QUELLENAUSZUG –
Eine Taube sitzt auf einem Zweig und denkt über das Leben nach

Originaltitel
En duva satt på en gren och funderade på tillvaron
Jahr
2014
Laufzeit
100 min
Release Date
Bewertung
8
8/10
von René Loch / 27. November 2014

Das 1565 entstandene Gemälde „Die Jäger im Schnee“ von Peter Bruegel dem Älteren hat es in der Filmgeschichte zu einiger Berühmtheit gebracht. Mehrfach fand es bei Andrei Tarkowski Verwendung und zuletzt – im lodernden Zustand – auch im Intro von Lars von Triers „Melancholia“. Der schwedische Regisseur Roy Andersson („Songs from the Second Floor“) hat sich nun von einem speziellen Aspekt des Bildes inspirieren lassen: den auf den Ästen der Bäume sitzenden Vögeln, die sich – so vermutet es Andersson – über das Treiben der Menschen wundern. Im erst fünften Spielfilm des 71-Jährigen, dessen Debüt immerhin schon über 40 Jahre zurückliegt, ist es eine Taube, die auf einem Zweig sitzt. Dabei denkt sie über das Leben nach.

AUFGABENSTELLUNG – Geben Sie die Filmbesprechung zu „Eine Taube sitzt auf einem Zweig und denkt über das Leben nach“ vollständig und wortgetreu wieder. Stützen Sie sich ausschließlich auf die Filmbesprechung.

(Quelldatensätze)
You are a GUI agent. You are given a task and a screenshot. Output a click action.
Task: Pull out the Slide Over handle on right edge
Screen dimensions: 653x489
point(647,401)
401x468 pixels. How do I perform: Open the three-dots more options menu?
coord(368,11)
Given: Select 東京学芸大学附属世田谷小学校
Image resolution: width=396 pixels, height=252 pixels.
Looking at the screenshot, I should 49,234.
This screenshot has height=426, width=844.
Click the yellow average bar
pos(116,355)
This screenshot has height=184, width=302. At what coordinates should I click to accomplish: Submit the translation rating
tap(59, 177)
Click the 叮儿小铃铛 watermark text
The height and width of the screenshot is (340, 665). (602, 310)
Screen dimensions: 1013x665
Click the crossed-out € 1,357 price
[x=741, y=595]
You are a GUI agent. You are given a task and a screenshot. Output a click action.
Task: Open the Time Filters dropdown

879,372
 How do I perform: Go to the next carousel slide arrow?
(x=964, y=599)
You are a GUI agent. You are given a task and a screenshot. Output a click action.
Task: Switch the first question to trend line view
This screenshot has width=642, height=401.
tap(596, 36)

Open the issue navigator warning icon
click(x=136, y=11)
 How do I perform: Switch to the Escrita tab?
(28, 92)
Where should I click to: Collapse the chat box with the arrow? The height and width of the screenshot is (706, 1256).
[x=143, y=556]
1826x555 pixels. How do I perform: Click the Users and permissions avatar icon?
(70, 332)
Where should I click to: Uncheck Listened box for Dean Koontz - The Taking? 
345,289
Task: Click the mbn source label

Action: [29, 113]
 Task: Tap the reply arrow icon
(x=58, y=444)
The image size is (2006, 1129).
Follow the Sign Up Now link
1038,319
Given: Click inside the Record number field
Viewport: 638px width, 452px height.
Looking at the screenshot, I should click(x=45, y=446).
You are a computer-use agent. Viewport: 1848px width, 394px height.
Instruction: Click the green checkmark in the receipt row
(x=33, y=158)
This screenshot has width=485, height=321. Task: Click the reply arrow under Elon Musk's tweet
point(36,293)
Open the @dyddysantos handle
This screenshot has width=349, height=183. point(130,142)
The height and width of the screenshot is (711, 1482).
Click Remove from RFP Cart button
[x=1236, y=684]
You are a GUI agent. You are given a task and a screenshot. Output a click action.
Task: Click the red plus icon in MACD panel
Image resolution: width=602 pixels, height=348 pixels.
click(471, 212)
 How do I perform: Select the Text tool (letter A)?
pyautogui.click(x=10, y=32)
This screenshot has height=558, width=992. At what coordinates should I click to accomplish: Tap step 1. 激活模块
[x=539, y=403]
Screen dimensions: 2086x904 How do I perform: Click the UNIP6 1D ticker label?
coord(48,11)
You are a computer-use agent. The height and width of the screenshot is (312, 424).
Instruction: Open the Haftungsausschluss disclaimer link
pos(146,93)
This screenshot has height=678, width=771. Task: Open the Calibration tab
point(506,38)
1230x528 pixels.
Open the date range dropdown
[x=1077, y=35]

ERGEBNIS DER ÜBUNG –
Eine Taube sitzt auf einem Zweig und denkt über das Leben nach

Originaltitel
En duva satt på en gren och funderade på tillvaron
Jahr
2014
Laufzeit
100 min
Release Date
Bewertung
8
8/10
von René Loch / 27. November 2014

Das 1565 entstandene Gemälde „Die Jäger im Schnee“ von Peter Bruegel dem Älteren hat es in der Filmgeschichte zu einiger Berühmtheit gebracht. Mehrfach fand es bei Andrei Tarkowski Verwendung und zuletzt – im lodernden Zustand – auch im Intro von Lars von Triers „Melancholia“. Der schwedische Regisseur Roy Andersson („Songs from the Second Floor“) hat sich nun von einem speziellen Aspekt des Bildes inspirieren lassen: den auf den Ästen der Bäume sitzenden Vögeln, die sich – so vermutet es Andersson – über das Treiben der Menschen wundern. Im erst fünften Spielfilm des 71-Jährigen, dessen Debüt immerhin schon über 40 Jahre zurückliegt, ist es eine Taube, die auf einem Zweig sitzt. Dabei denkt sie über das Leben nach.